__Provided data__
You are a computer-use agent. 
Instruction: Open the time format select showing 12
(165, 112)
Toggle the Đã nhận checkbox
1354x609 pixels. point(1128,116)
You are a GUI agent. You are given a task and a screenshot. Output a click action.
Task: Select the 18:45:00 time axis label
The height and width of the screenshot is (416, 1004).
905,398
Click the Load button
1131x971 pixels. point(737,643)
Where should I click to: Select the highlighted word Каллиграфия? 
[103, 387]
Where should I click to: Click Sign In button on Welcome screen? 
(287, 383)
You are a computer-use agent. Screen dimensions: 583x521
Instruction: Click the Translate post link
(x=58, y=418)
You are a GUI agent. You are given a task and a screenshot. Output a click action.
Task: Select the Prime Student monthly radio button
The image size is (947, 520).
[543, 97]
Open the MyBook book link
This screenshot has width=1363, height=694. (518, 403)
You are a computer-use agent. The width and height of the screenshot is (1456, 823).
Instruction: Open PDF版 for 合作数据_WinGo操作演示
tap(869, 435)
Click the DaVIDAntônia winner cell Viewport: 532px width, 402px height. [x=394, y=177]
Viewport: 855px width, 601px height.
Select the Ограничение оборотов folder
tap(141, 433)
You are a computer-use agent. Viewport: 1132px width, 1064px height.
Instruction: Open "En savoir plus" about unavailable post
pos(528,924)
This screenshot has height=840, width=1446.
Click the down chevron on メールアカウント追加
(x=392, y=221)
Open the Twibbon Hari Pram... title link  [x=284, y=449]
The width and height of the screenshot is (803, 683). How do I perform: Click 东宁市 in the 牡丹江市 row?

__Problem description__
In the answer, give the lines from the first line of the data through the line with "You are a computer-use agent. Screen", exactly as they appear and with no additions.

__Result__
You are a computer-use agent. 
Instruction: Open the time format select showing 12
(165, 112)
Toggle the Đã nhận checkbox
1354x609 pixels. point(1128,116)
You are a GUI agent. You are given a task and a screenshot. Output a click action.
Task: Select the 18:45:00 time axis label
The height and width of the screenshot is (416, 1004).
905,398
Click the Load button
1131x971 pixels. point(737,643)
Where should I click to: Select the highlighted word Каллиграфия? 
[103, 387]
Where should I click to: Click Sign In button on Welcome screen? 
(287, 383)
You are a computer-use agent. Screen dimensions: 583x521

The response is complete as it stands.